LockBit Hacked: 60,000 Bitcoin Addresses Leaked

The LockBit ransomware group, one of the most well-known cybercrime gangs, has been hacked. The attackers defaced LockBit’s Dark Web panel and leaked nearly 60,000 Bitcoin addresses, along with a database full of internal data.

It also included a link to download a file called paneldb_dump.zip, which turned out to be a MySQL database dump of LockBit’s backend system.

What is Inside The LockBit Panel Leak?

Although nearly 60,000 Bitcoin addresses were leaked, a LockBit representative claimed that no private keys or sensitive data were compromised.

During a Tox chat with Rey, the LockBit operator ‘LockBitSupp’ acknowledged the breach and said that no private keys or data had been compromised:

According to an initial analysis from BleepingComputer, the leaked database had 20 tables:

• A table with 59,975 unique Bitcoin addresses used for ransom payments.
• A “builds” table showing custom ransomware builds, some listing the names of companies targeted.
• A “chats” table with 4,442 negotiation messages between victims and LockBit, from December 2024 to April 2025.
• A user table with 75 affiliates and admins, including usernames and plaintext passwords like “Weekendlover69” and “MovingBricks69420”.

Importantly, no private Bitcoin keys were leaked so the addresses can be studied but not accessed.

What is Inside The LockBit Chat Logs

As part of the breach, over 4,000 timestamped chat messages between LockBit operators and victims were leaked. These logs cover a period from December 2024 to April 2025, revealing how the group handled negotiations over time. The conversations took place via LockBit’s affiliate panel and included direct discussions on pricing, file recovery, and payment methods.
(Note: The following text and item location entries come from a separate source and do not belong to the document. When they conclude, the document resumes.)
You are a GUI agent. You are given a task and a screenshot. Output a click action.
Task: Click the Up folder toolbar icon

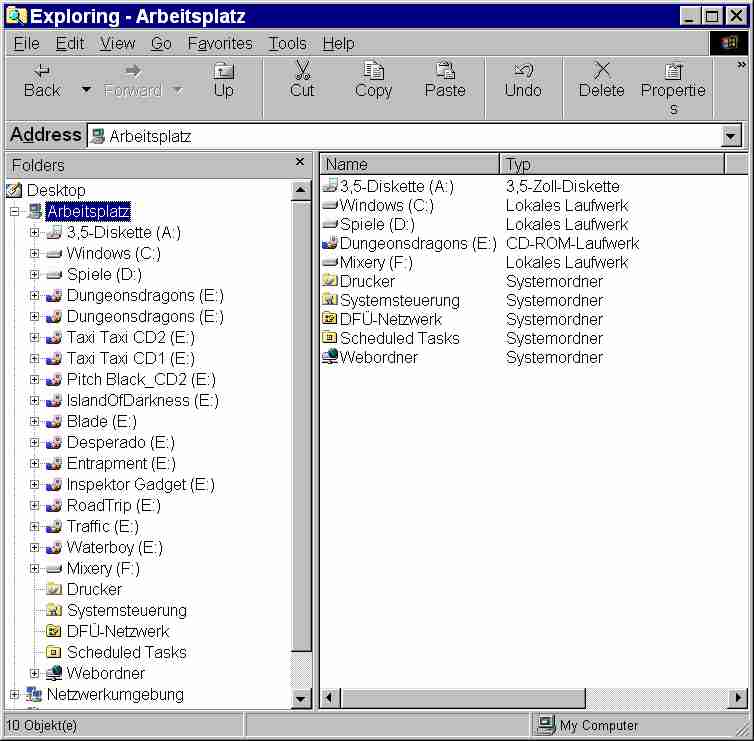tap(224, 71)
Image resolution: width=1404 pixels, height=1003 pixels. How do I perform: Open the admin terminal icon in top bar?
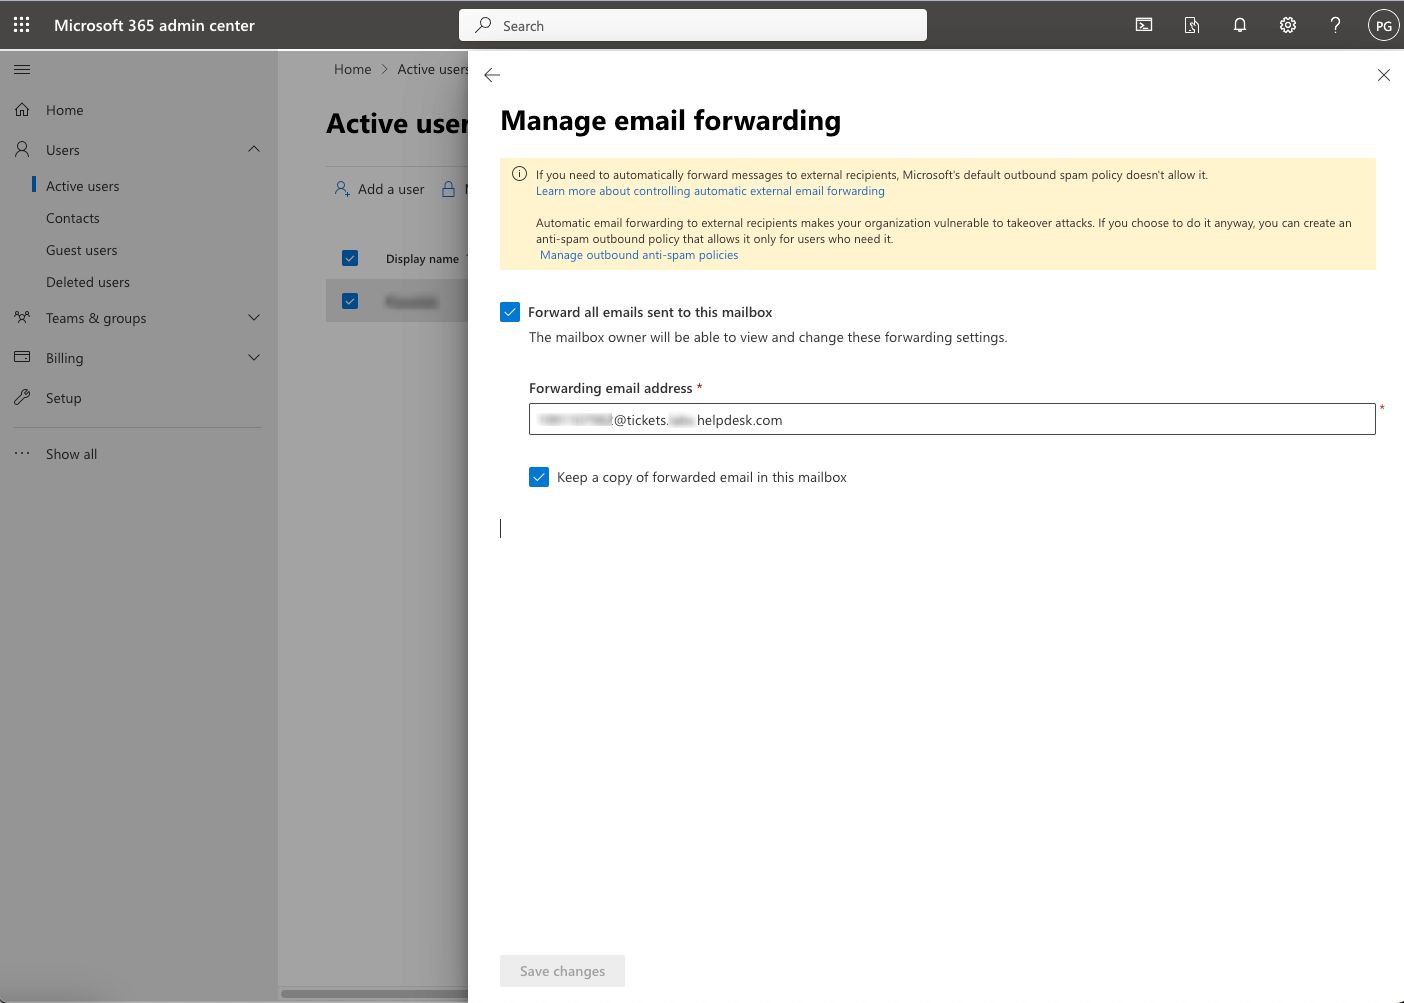coord(1143,24)
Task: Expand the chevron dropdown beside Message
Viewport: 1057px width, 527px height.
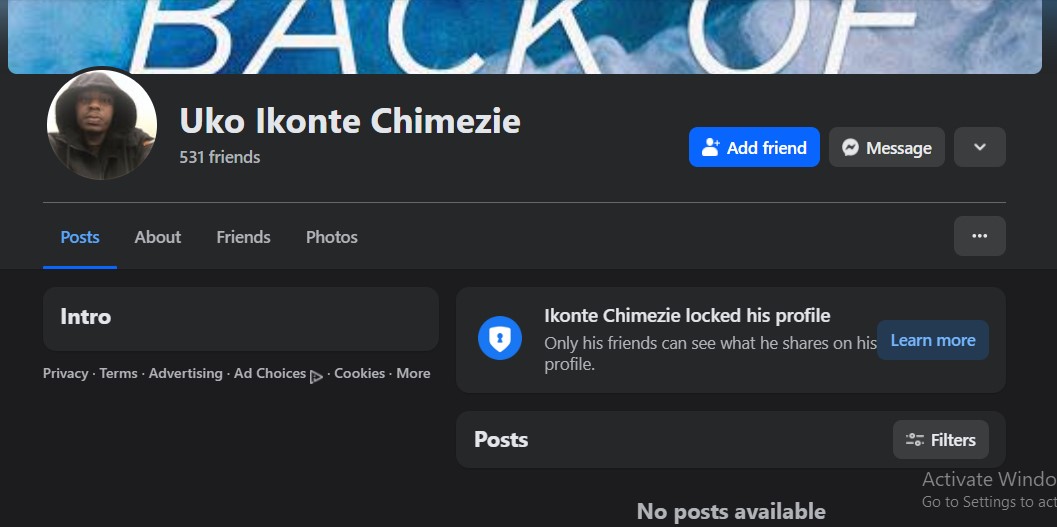Action: click(979, 147)
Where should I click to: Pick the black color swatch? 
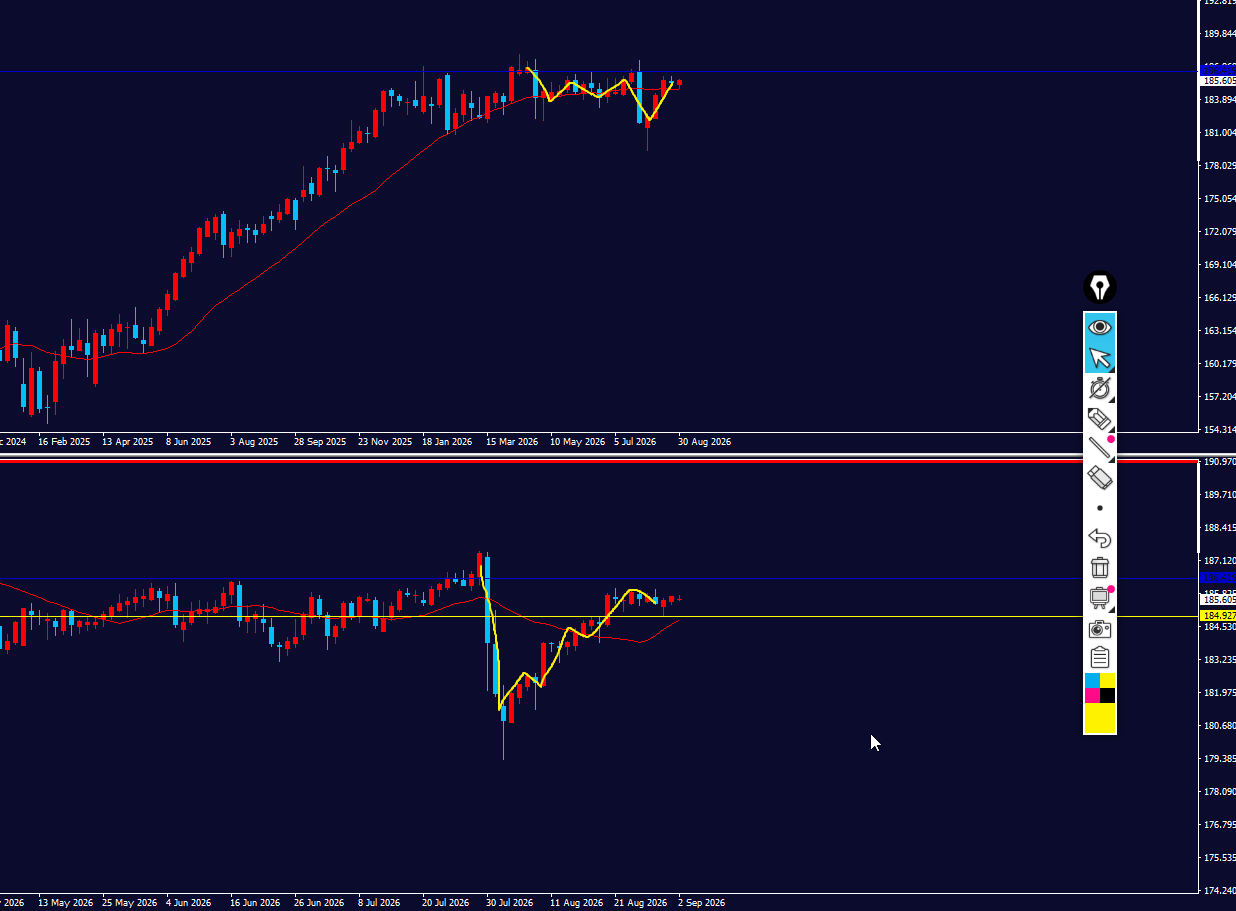tap(1108, 695)
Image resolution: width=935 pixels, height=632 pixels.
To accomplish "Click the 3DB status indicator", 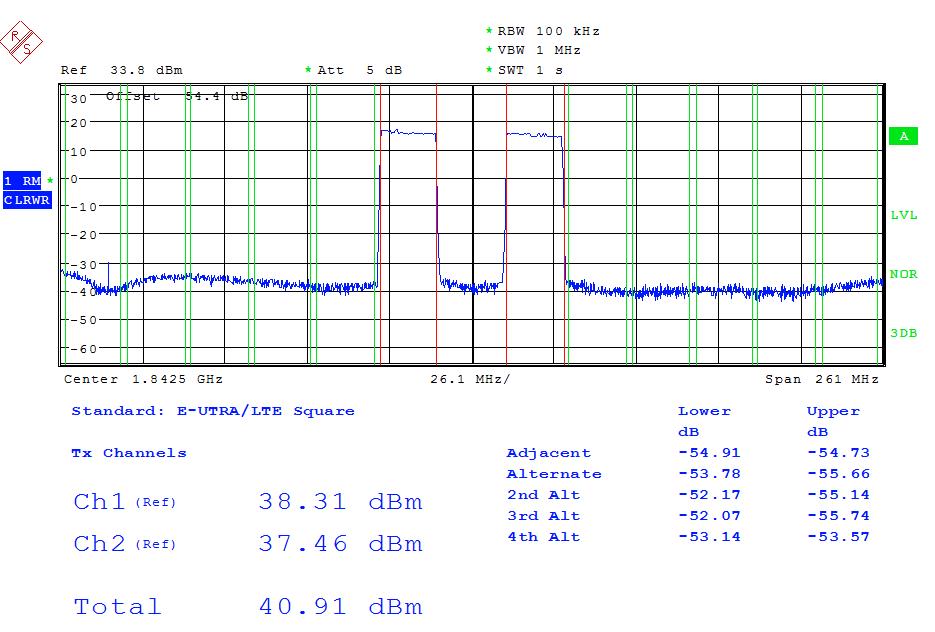I will 903,333.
Key Takeaways from the Chat Logs

• Ransom Demands Vary Widely: Prices ranged from a few thousand dollars to over $150,000, often based on the victim’s perceived ability to pay.
• Bitcoin Wallets and Payments: Several Bitcoin addresses and confirmed transactions were included, helping trace funds.
• Negotiation Was Common: Victims regularly pleaded for lower payments, with some receiving discounts or installment options.
• Technical Support Promised: LockBit provided decryptors and instructions, especially for Windows and ESXi systems.
• Victim Desperation: Many messages showed victims in distress, fearing job loss or begging for leniency.
• Scripted Responses: Repeated, copy-pasted instructions suggest LockBit used automated or templated replies for efficiency.

How Did It Happen?

It’s not clear who carried out the attack, but there’s some evidence the breach might be connected to a similar hack on the Everest Ransomware. In both cases, the same message was used to deface the sites.

One possible way in was a known vulnerability in PHP 8.1.2 (CVE-2024-4577), which LockBit’s server was running. This flaw allows hackers to run code on the server remotely, making it a likely point of entry.

Why It Matters

This breach gives law enforcement and blockchain analysts new clues to track how LockBit moved ransom money. Each Bitcoin address can now be analyzed on the blockchain, potentially linking payments to real-world identities.

The hack also comes not long after Operation Cronos in 2024, when international authorities took down parts of LockBit’s infrastructure, including servers and 1,000 decryption keys. LockBit came back online afterward, but this latest hit damages their already shaky reputation.

In Conclusion

Whether this is the end of LockBit isn’t clear(it’s not), but it’s definitely a serious blow to LockBit’s reputation and their operation. It also shows that even ransomware gangs aren’t immune to sloppy security like using outdated software or storing passwords in plain text. A similar case to BreachForums’ recent fate.

Either way, the researchers who’ve been tracking LockBit now have more data to work with. SOCRadar notifies the relevant users referenced in the logs with the necessary alerts.